Unless otherwise provided for by laws and regulations, operators must obtain personal data subjects' consent before processing their personal information. Where it is difficult to obtain such consent (eg, for the collection of audio and video information from outside the car through cameras), operators should carry out anonymisation or desensitisation processing (eg, deleting pictures in which natural people can be identified or contour-processing faces in such pictures).

Cybersecurity obligations

Operators must:

  • implement the Multi-Level Protection Scheme (MLPS)(1) for cybersecurity protection;
  • strengthen the protection of personal information and important data; and
  • fulfil their cybersecurity obligations according to the law.

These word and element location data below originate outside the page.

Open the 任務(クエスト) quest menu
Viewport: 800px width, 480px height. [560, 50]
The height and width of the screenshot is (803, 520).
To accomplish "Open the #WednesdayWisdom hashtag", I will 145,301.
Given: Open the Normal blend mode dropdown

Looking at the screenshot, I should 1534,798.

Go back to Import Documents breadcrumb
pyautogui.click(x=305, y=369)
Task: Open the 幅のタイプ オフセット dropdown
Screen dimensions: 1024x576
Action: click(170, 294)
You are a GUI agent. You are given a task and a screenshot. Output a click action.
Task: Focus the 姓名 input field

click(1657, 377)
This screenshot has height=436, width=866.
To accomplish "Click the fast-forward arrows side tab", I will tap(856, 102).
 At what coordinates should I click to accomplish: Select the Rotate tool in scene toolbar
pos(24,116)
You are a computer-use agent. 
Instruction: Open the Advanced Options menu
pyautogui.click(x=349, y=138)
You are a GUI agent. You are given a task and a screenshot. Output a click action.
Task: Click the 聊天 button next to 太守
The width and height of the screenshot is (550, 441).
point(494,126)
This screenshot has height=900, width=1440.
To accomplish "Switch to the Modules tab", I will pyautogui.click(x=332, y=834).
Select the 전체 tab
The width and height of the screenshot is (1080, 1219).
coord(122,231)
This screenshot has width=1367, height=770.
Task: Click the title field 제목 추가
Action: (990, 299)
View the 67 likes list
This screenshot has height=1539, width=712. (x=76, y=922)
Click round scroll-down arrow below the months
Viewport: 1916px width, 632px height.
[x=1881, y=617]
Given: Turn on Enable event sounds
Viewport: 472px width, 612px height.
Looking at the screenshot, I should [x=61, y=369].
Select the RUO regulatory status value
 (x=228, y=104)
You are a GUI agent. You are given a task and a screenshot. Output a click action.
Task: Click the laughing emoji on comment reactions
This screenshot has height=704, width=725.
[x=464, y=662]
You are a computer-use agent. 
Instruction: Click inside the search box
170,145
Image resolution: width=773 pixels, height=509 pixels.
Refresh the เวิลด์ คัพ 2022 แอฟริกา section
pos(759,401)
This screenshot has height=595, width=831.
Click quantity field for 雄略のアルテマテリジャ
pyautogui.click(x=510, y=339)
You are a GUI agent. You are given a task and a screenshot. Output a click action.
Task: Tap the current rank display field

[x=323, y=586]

Data localisation and cross-border data transfer restrictions

The draft provisions propose the following stringent rules for data localisation and cross-border transfer of personal information and important data:

  • Personal information and important data must be stored in Chinese territory.
  • Where absolutely necessary, cross-border transfers of such data must pass the CAC's cross-border data transfer security assessment.
  • Operators must not provide overseas personal information or important data beyond the purpose, scope, method, data type and scale specified in the cross-border data transfer security assessment.
  • The CAC and other relevant State Council government departments may jointly examine the type and scope of personal information or important data provided overseas. Operators must provide the requested information in a clear and readable manner.

Reporting to authorities

Where the processing of personal information involves more than 100,000 personal data subjects or where important data is processed, operators must report the following matters to the cyberspace administration at the provincial level and the relevant department on an annual basis:

  • the name and contact information of the people in charge of data security and dealing with users' rights and interests;
  • the type, scale, purpose and necessity of the data to be processed;
  • data security protection and management measures (eg, storage place and term);
  • sharing of data with third parties in China;
  • cross-border data transfer circumstances (eg, name and contact information of the overseas recipients, type, quantity and purpose of cross-border transfer, place of storage, scope and method of use of the data outside of China and users' complaint-handling circumstances);
  • data security accidents and handling circumstances;
  • user complaints in relation to cross-border data transfer and handling circumstances; and
  • other data security information required by the CAC.

Comment

The draft provisions propose stringent and challenging requirements for almost all players in the automobile industry chain and beyond (eg, insurance companies). The draft provisions appear to be implementation rules made for the automobile sectors pursuant to the draft Data Security Law and the draft Personal Information Protection Law, both of which were issued in April 2021 to solicit a second round of public opinions. The draft provisions generally align with the provisions of these two draft laws. Therefore, it is believed that most of the rules of the draft provisions will likely remain in the final version. Companies affected by the draft provisions are advised to examine their data processing activities and monitor developments in this area closely.

Endnotes

(1) The MLPS is part of the current Chinese cybersecurity regulatory framework. It requires virtually all organisations in China to classify the security levels of their networks and systems and adopt a set of security measures to manage cyber risks. Failing to implement the MLPS may result in administrative penalties or criminal liabilities.